The algorithms in this library compute explanations that resemble those of methods based on computing Shapley values (e.g. [shap](https://github.com/shap/shap)). Together with any prediction, also the *relevance* of the features in making the prediction is computed. The relevance is not computed just with respect to single features, but rather with respect to *sets of features*, as the interaction of different features could be a stronger indicator for some prediction tasks. For instance, if we want to flag suspicious hotels in a city, a hotel in a good location is not necessarily suspicious, and also a low-price hotel is not necessarily suspicious. However, the combination of the two things, a hotel in a good location and with low prices, might rise our suspiciousness.

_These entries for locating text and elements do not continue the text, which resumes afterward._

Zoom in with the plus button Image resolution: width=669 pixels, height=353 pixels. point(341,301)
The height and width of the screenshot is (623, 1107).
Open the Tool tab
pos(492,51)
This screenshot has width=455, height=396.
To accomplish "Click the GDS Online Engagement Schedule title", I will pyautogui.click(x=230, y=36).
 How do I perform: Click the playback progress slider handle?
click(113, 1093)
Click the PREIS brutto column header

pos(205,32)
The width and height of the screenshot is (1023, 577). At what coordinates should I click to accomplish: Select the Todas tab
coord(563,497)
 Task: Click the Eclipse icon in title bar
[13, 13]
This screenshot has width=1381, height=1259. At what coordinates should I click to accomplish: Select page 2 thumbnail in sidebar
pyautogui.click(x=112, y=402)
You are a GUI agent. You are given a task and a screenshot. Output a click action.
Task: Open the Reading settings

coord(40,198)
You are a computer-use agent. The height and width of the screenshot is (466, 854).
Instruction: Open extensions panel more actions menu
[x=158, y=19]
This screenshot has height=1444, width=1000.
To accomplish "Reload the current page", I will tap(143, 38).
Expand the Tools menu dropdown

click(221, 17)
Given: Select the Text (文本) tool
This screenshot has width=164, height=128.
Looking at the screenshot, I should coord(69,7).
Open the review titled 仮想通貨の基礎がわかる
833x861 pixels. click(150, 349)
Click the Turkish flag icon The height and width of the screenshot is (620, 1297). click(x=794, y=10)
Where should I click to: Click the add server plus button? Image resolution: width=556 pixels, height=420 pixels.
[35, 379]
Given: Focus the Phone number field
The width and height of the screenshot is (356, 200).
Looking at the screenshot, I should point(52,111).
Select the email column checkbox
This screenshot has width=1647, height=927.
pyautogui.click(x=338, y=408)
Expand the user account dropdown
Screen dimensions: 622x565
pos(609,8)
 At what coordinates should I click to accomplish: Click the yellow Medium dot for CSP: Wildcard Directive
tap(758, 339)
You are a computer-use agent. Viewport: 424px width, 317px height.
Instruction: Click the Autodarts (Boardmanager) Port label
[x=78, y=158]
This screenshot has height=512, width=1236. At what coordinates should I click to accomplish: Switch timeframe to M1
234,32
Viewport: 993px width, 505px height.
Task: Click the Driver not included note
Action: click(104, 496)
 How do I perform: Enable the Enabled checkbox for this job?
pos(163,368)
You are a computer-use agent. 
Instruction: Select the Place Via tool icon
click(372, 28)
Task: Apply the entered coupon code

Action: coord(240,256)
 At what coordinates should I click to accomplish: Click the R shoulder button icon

Roughly speaking, these algorithms generate agents, and each agent looks at the data from a different perspective: each agent observes only a given set of features, and uses it to create a hierarchical categorization of the data (a formal ontology, using FCA), which they use to make a prediction. After all agents have made their predictions, their scores are suitably combined into a final prediction, and their contribution in this deliberation corresponds to the relevance of the feature set they are observing.

To see an example, let's first install the library. To do that it is sufficient to run

In [1]:
!pip install mlconcepts

Collecting mlconcepts
  Downloading mlconcepts-0.0.1a5-cp310-cp310-manylinux_2_17_x86_64.manylinux2014_x86_64.whl (256 kB)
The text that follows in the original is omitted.